«Первую мою большую роль из фильма полностью вырезали»

– Оксана, можно ли утверждать, что ваш творческий путь был устлан розами? Со стороны кажется, что с первых ваших спектаклей началось признание критики, зрителей и театральной общественности…

– Было бы здорово, если бы так все и было. У меня-то просто ощущение, что я живу без выходных, в постоянном цикле нескончаемых виражей. Просыпаясь утром, иногда просто вынуждена сосредотачиваться на том, где я, что я, как меня зовут, поэтому не ощущаю времени, возраста, того, что люди стараются отслеживать. Я стараюсь не задумываться, не рефлексировать, ведь сколько раз было: ты год репетируешь какую-то пьесу, а потом играешь один раз, и спектакль не пошел, а работа вложена колоссальная. Такие моменты были с самого начала моей биографии, относиться надо к этому философски.

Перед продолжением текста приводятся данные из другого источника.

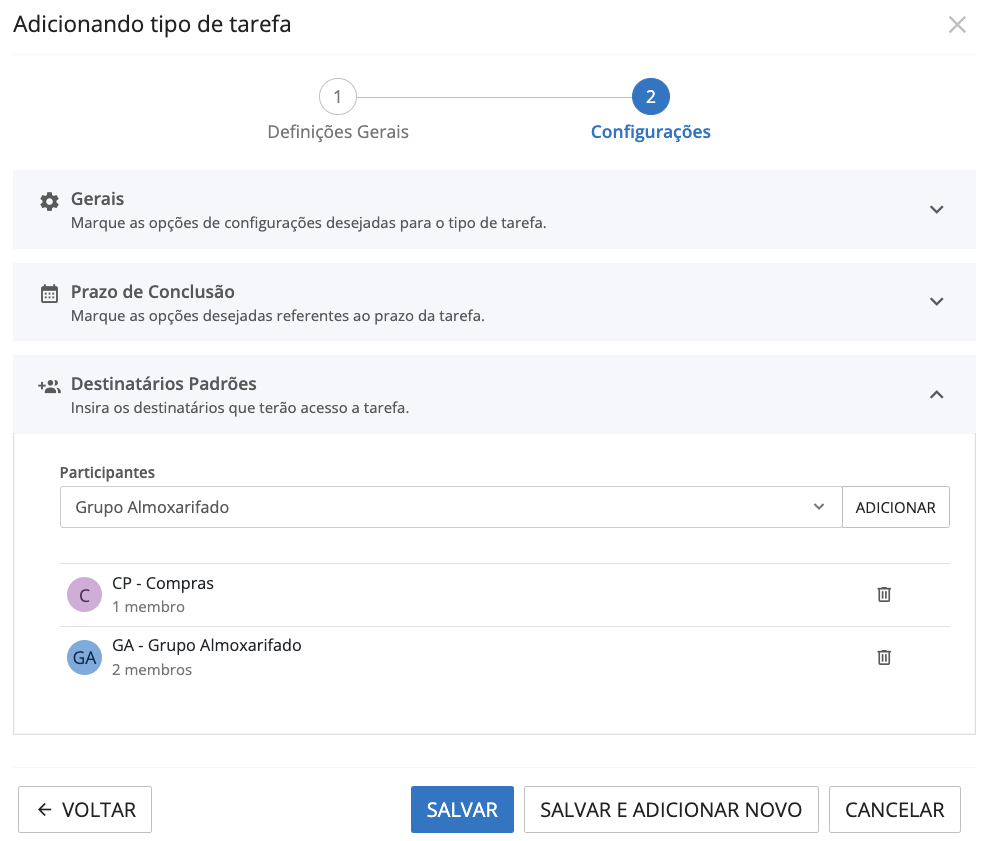Click the X to close the dialog
The height and width of the screenshot is (841, 989).
click(957, 24)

А вспомнить кино! Первый раз я снялась в фильме «Менялы», пришла с друзьями на премьеру, а всю мою роль вырезали, оставили один крошечный эпизод, где я сижу в темноте на коленках у главного героя, а роль-то была большая, но надо было сократить фильм, и пожертвовали всей линией моей героини. Другой фильм – «Силуэт в окне напротив», в котором я снялась вместе Игорем Волковым и Рамазом Чхиквадзе, – был продан на Запад, его видела моя одноклассница в Турции на турецком языке, в России этот фильм вообще не шел.

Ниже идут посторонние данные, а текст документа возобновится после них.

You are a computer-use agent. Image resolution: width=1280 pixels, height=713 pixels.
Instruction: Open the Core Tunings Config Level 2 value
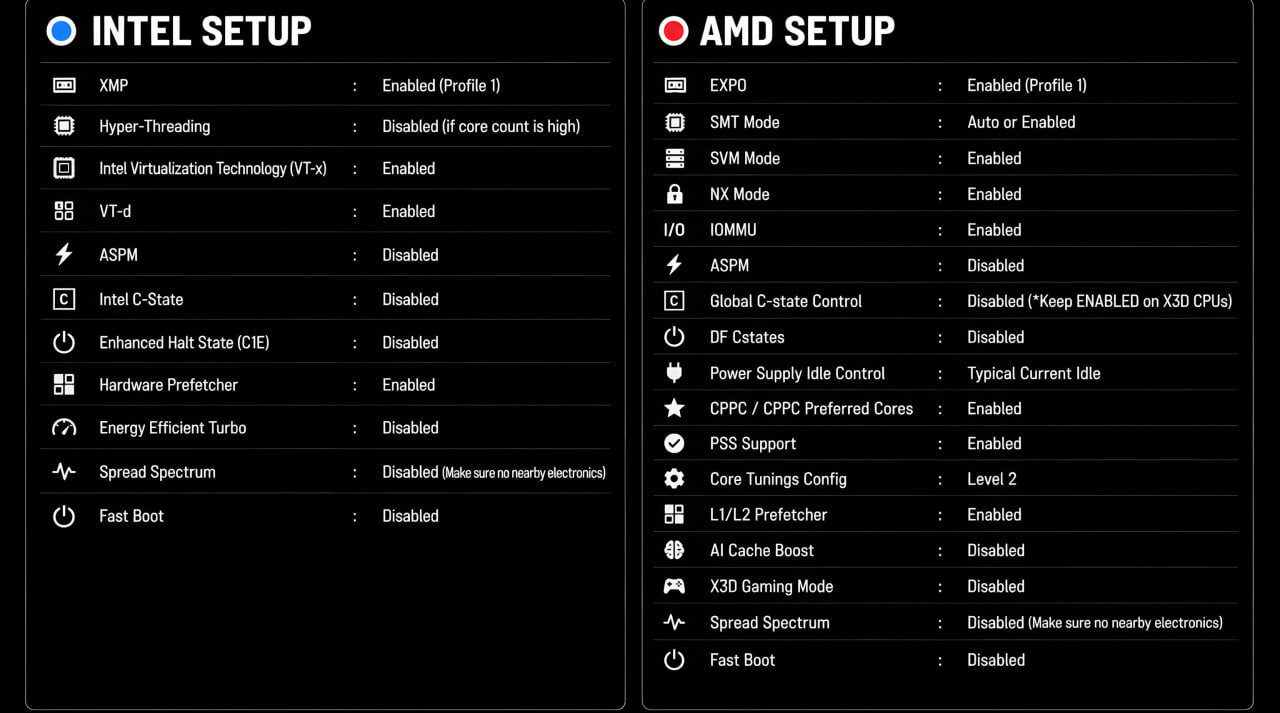[x=992, y=479]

Иногда меня люди спрашивают: «Куда вы исчезли? Вас хочется больше…», а ведь я никуда не исчезла, все время работаю, только часто непонятно, что станет твоей глобальной работой, а что уйдет в песок.

– Вы ведь еще и музыкальным творчеством занимаетесь (актриса собрала команду музыкантов «ОКСи-РОКс» и стала выступать как рок-певица. Она также играет на скрипке и пишет стихи для песен. – Ред.), но широкой публике оно неизвестно. Вы сознательно выбрали камерность?

– Тут дело не в камерности, просто в шоу-бизнес я не стремлюсь, не хочу быть во власти каких-то продюсеров, быть в чуждой мне тусовке. Наши песни звучат в Интернете, это очень важно для нас, потому что сегодня Интернет – более яркий, правдивый и честный способ общения между людьми, потому что телевизор – зомбоящик. Я не говорю своим музыкантам, что они для меня на втором месте, а театр – на первом, просто жизнь идет так. Предложения поступают от театра, и я счастлива…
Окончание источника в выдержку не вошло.